A recently published book called ”The Male Mystique” offers a collection of ads from men’s magazines of the 60’s and 70’s. Among other things, it makes a convincing case that the marketer’s construction of manhood has been conflicted and simpleminded for a long time: macho oafs, shameless peacocks and the interchangeable ”groovy” chicks who love them fill out pitches for Bacchus after-shave, Score Liquid Hair Groom and something called Male Comfort Spray (which ”helps prevent perspiration discomfort, the kind only a man can get”).
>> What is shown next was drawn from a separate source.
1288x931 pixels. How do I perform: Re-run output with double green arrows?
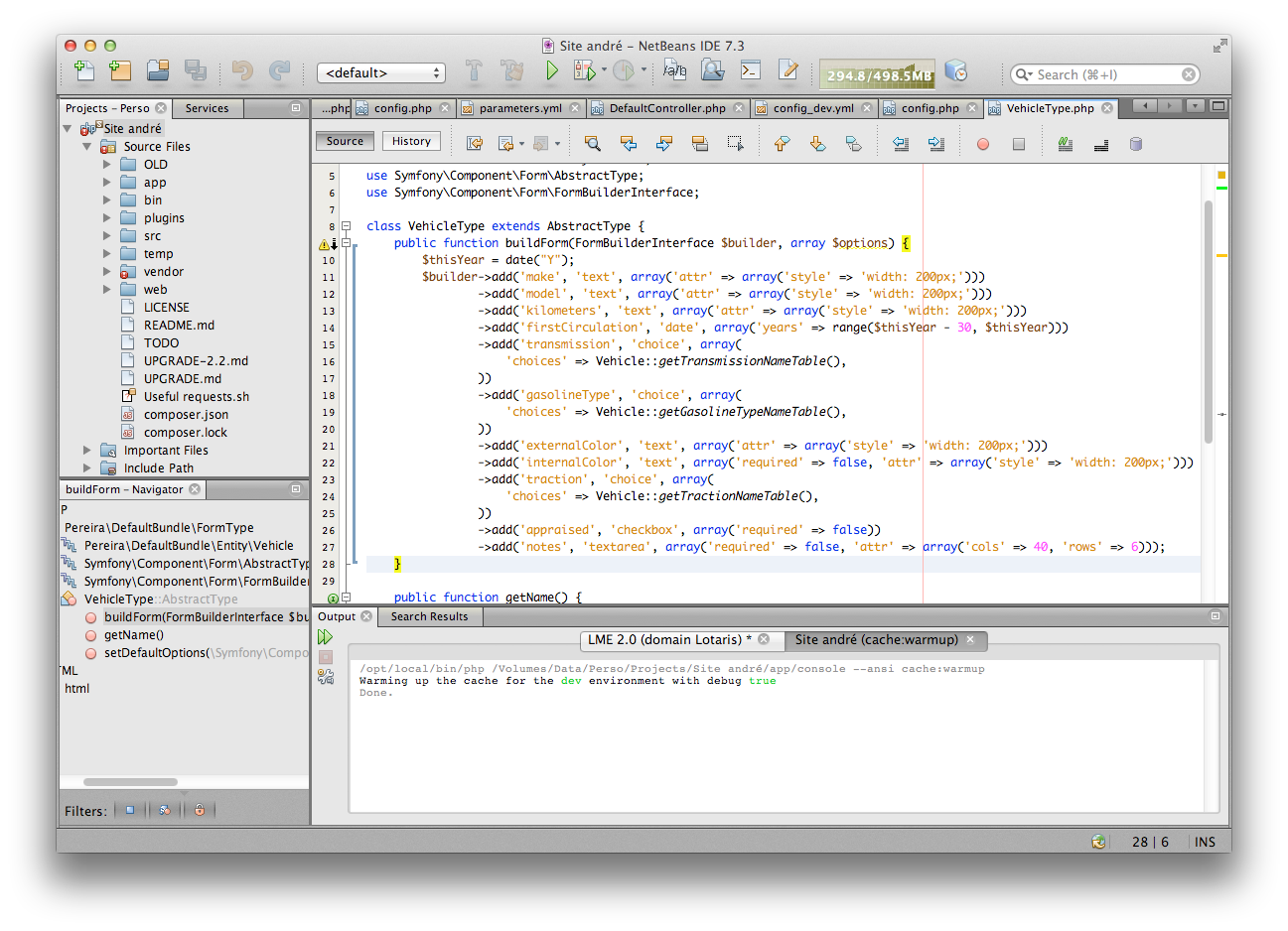coord(326,637)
That stuff, whatever it was, seems mercifully to have faded from the scene. Men’s grooming products are now a $1-billion-plus category, with a snowballing number of new offerings. But the marketing dichotomy lingers in the form of two caricatures of maleness: the ”Queer Eye for the Straight Guy” guy vs. the Maxim guy. Still, one new brand, a small New York startup called Sharps, seems almost explicitly designed as an attempt to find a third way. Though around only since last year, it has found its way into top-end retailers like Barneys and Fred Segal, as well as newish boutique barbershop chains like American Male. One of its most popular items, called Kid Glove Shave Gel, is a top seller at the Barneys in Beverly Hills. Through Sharps’s online store, it sells to customers in all but a handful of states, thanks to attention from magazines like InStyle and Men’s Health.